- [YOUR TASK]:
Copy whichever lines of the data hold the word "width".

- [DATA PROVIDED]:
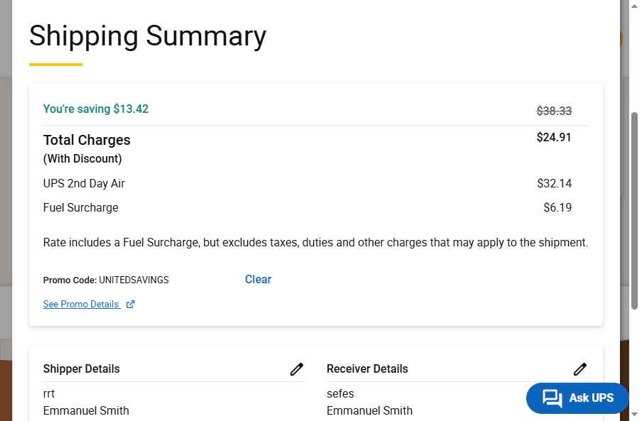Click the UPS 2nd Day Air line
The image size is (640, 421).
(x=84, y=184)
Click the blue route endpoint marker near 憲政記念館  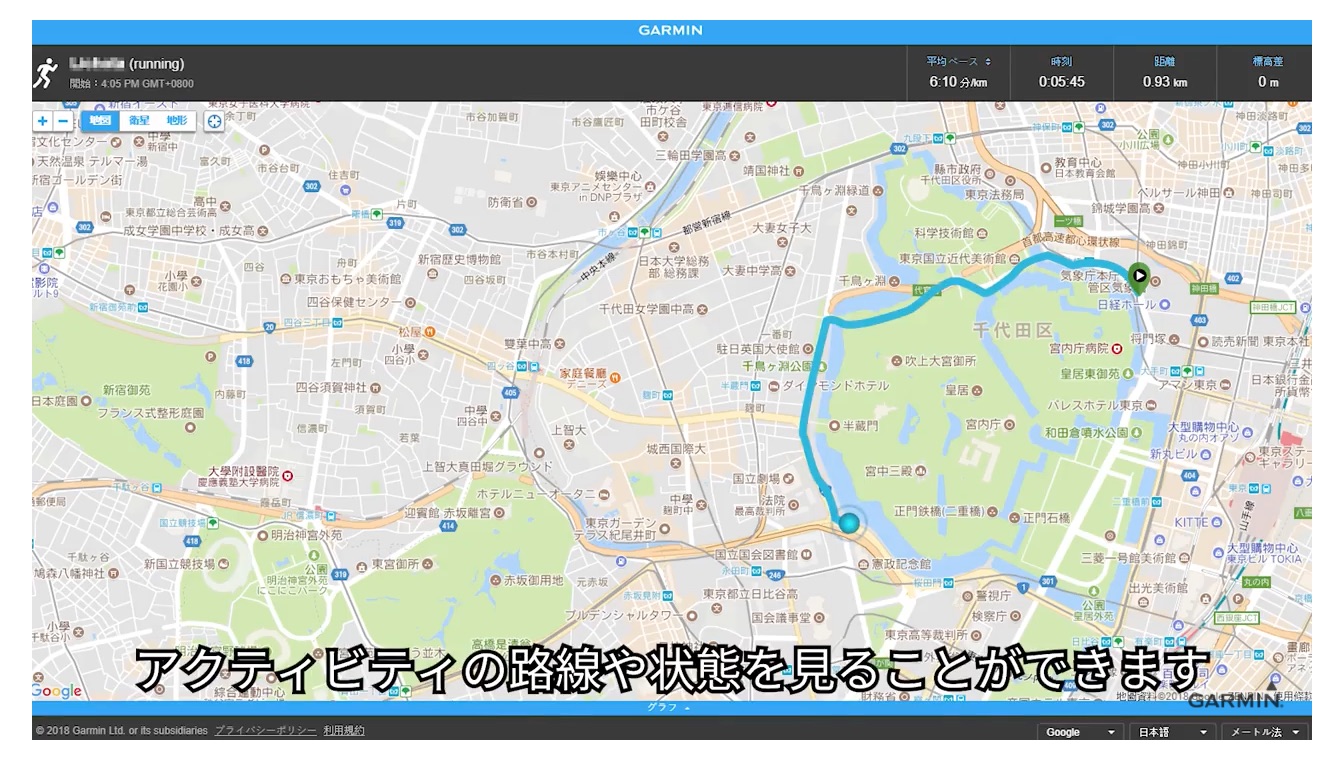(852, 522)
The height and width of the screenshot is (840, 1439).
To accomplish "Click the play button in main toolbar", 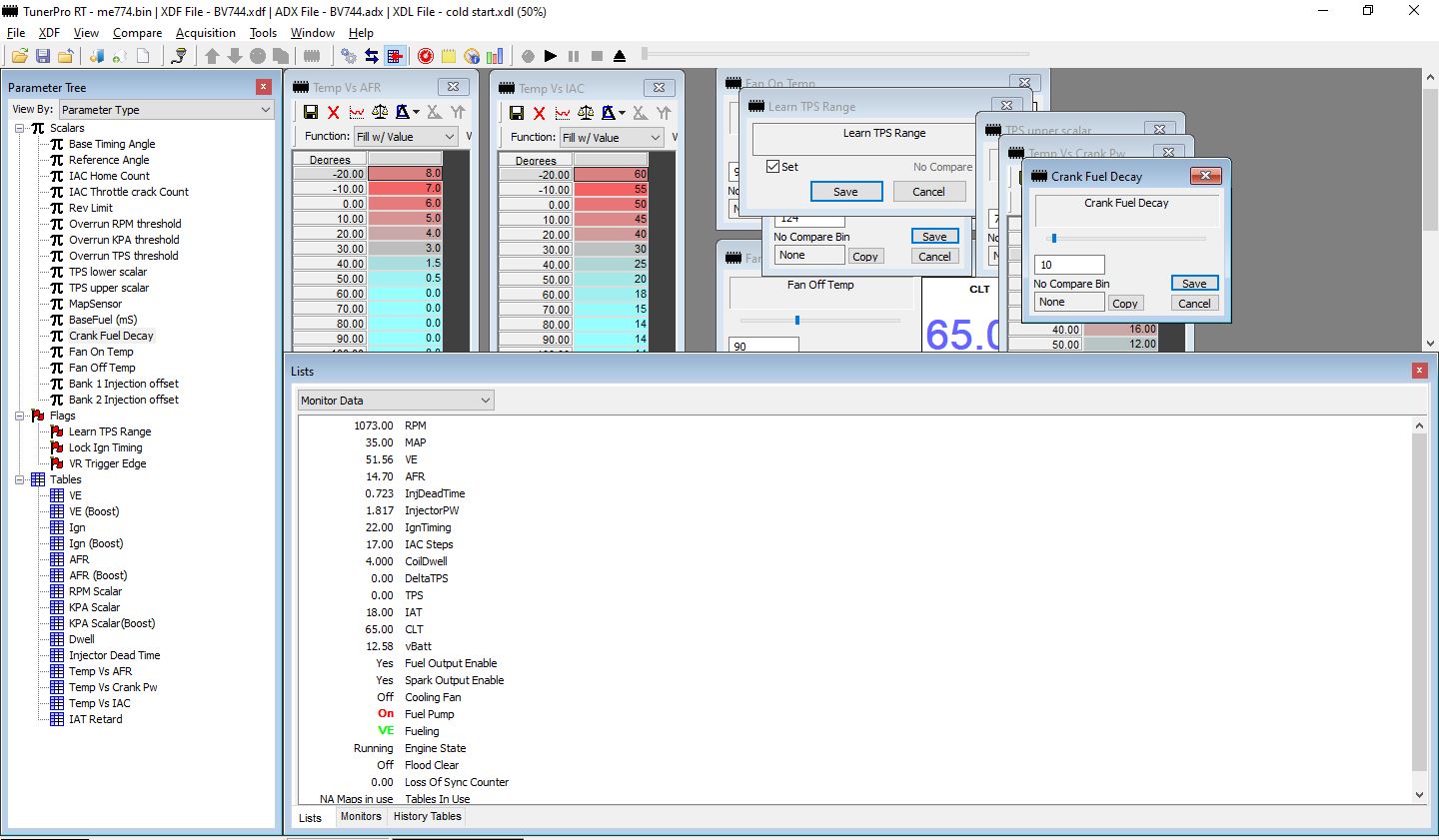I will [x=551, y=56].
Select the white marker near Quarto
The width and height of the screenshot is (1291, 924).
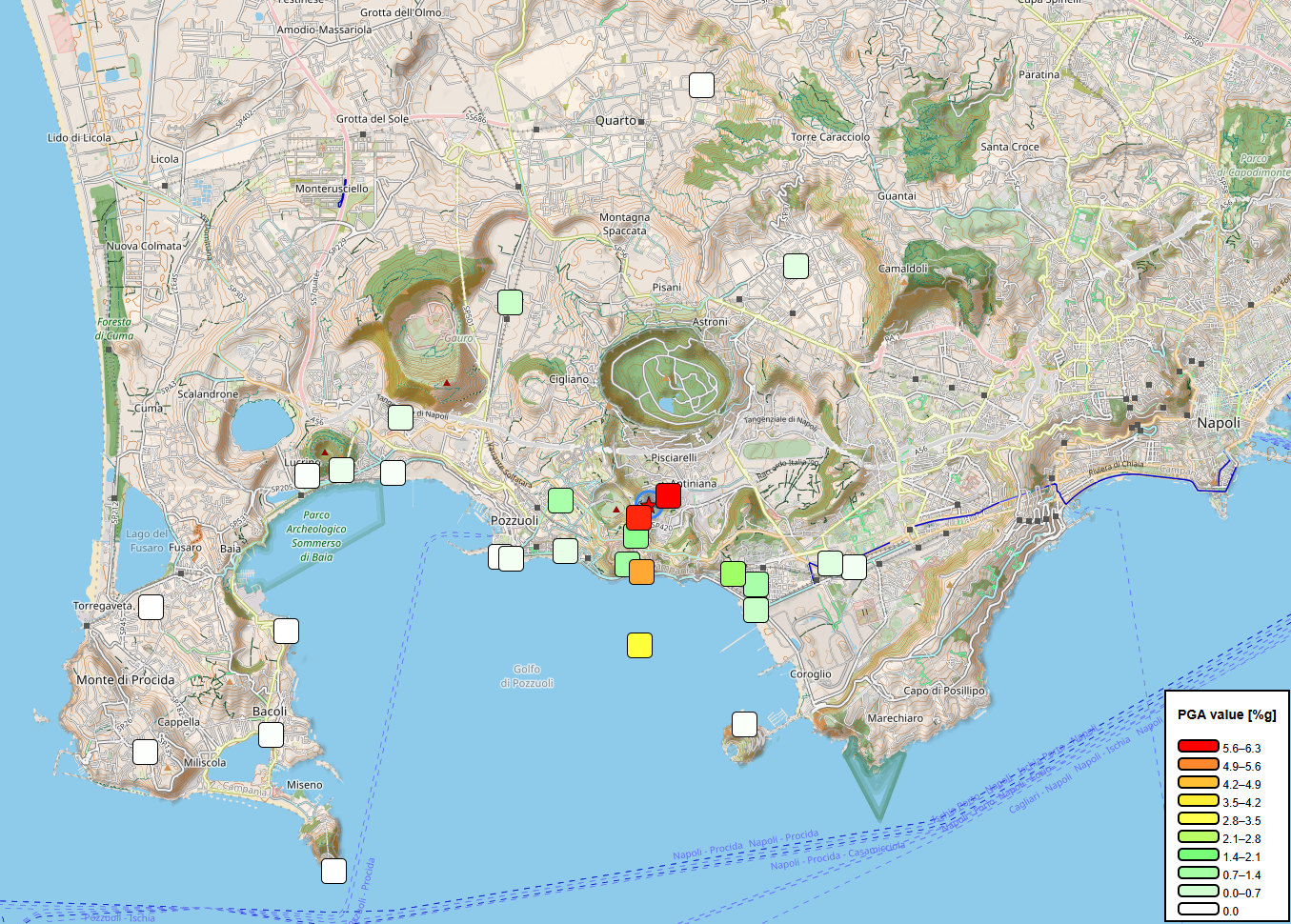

- [TASK OUTPUT]:
The height and width of the screenshot is (840, 1439).
The width and height of the screenshot is (1291, 924).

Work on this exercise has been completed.